B. L’injustice tend vers la décadence de l’État

Bien que le souhait de privatiser l’État a déjà émergé chez certains partis politiques, aucune organisation politique n’a jusqu’ici choisi de bâtir un gouvernement sans loi. Après avoir comparé une loi injuste et l’absence de loi, l’on constate alors que le premier est une forme réelle, tandis que le deuxième est une forme fictive. Une loi injuste ne peut subsister longtemps dans une société, au risque de faire éclater une révolte. Dire que l’absence de loi vaut mieux que le despotisme, c’est choisir de commettre l’injustice plutôt de la commettre. Le mieux que l’État et le peuple puissent faire, c’est d’être fidèle au concept d’État de droit et de le réaliser progressivement tel que la raison l’exige. Et selon les propos de Kant dans la Doctrine du droit, « si la justice disparait, c’est chose sans valeur que le fait que des hommes vivent sur la terre ». L’État peut encore subsister même lorsque les lois sont injustes, mais il existe ce qu’on appelle la « maladie de la cité ». Dans ce cas, il y a un vivre ensemble, mais la justice n’est pas. Vouloir l’absence de loi, cela signifie démolir l’appareil étatique, ce qui ne guérit pas l’injustice.

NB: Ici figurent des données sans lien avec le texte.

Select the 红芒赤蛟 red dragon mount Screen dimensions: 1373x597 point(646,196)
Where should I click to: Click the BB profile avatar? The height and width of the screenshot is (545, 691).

Que faire quand une loi est inacceptable et qu’on ne peut accepter en même temps l’absence de loi ? La question semble sans issue, puisque ni l’une ni l’autre des deux situations ne sont profitables au peuple. L’on a vu que la loi est indispensable, car celle-ci garantit le vivre ensemble des hommes. La loi est avant tout d’ordre pratique, telle est sa finalité. Les injustices existent, car il n’y a pas de lois parfaites. Cependant, l’intolérance envers l’injustice ferait naître l’idée selon laquelle il vaut mieux vivre en anarchie plutôt que de subir la cruauté d’un despote. Tôt ou tard, le despotisme ruinera l’appareil étatique, et les comportements des hommes ressembleraient à une situation anarchique. A force de vivre dans une société injuste, on est déjà de fait dans une absence de loi. Ainsi, une loi n’a plus sa raison d’être quand elle trahit son vœu d’établir une communauté harmonieuse, et surtout quand elle manque de respect à la dignité humaine. Par contre, l’homme ne peut se débarrasser de la société, et vouloir vivre en anarchie est tout simplement une utopie passagère.